Адъютант в полушаге позади, за плечом, торопливо бормотал молитву: смилуйся, смилуйся, смилуйся хоть кто-нибудь, если ты есть... Шепотки дымным облаком поднимались над офицерскими головами, и Ярви нюхом бывалого командира уже чувствовал в них суеверный страх и опасное восхищение. Ланга давно переступила порог и скрылась в коридорах разрушенной школы, но ее образ все еще довлел над людскими умами. Этакое опасное зерно смуты, которому только дай взойти — и пожинать придется солдатские головы. Надо было что-то сказать, как-то перевести внимание на что-то безопасное, рутинное...

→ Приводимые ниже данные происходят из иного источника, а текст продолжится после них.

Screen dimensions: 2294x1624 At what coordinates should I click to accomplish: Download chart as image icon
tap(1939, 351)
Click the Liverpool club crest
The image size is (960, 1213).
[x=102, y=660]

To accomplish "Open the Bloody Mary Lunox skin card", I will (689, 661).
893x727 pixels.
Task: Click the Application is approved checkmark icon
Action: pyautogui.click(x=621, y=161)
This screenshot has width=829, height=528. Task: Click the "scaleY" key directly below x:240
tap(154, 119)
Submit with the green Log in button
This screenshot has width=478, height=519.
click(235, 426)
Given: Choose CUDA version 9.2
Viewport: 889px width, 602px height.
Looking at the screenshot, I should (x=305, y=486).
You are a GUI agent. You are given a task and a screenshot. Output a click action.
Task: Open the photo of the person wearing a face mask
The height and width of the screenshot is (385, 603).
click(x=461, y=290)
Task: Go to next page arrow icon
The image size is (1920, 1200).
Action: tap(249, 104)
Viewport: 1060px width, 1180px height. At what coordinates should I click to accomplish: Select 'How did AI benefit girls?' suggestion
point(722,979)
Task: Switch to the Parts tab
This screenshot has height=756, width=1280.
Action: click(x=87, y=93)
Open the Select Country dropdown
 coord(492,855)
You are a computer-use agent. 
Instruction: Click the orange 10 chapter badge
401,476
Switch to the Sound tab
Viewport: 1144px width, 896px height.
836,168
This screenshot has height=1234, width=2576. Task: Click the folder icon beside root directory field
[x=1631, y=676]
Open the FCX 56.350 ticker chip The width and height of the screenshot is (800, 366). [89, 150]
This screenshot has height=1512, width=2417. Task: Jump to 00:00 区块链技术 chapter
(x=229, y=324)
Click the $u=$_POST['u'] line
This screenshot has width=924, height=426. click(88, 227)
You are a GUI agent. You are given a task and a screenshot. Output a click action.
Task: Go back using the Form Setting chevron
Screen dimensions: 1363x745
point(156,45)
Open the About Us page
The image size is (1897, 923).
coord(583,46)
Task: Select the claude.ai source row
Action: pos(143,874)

— Отставить! — гаркнул Ярви самым что ни есть солдафонским голосом, грубым и непохожим на свой обычный, богатый на обертоны. — Офицер Корренче, через час полный доклад о состоянии артиллерийских орудий и всех четырех "латников" должен быть у меня на столе! Офицер Эрмано, я уже двадцать минут ожидаю отчет об израсходовании медресурсов. Офицер Боске... — Ярви запнулся, лихорадочно подбирая в уме задание для последнего юнца, тайком обводящего на запястье шрам от вытравленной татуировки. Наверняка солнце было, такое многим в младенчестве бабки рисуют на счастье, а военной молодежи мучаться потом, сводить. — Офицер Боске, что с вашим мундиром? Почему верхняя пуговица расстегнута? Да еще в присутствии других офицеров! Хотите получить взыскание? Или, может, вам внимания не хватает по женской части, восполняете?
— Никак нет! — испуганно выдохнул юноша, возвращаясь с небес на грешную землю. Кадык у него судорожно дернулся. — Сию секунду исправлю, виноват, недоглядел!
— На первый раз оставим, — недобро сощурился Ярви, кожей чувствуя, как рассеивается, угасает, как одинокая искра над костром, светлый образ лаэтийки. Головная боль, устав скрестись в виски, медной гирей обосновалась в затылке. — Всем приступить к исполнению!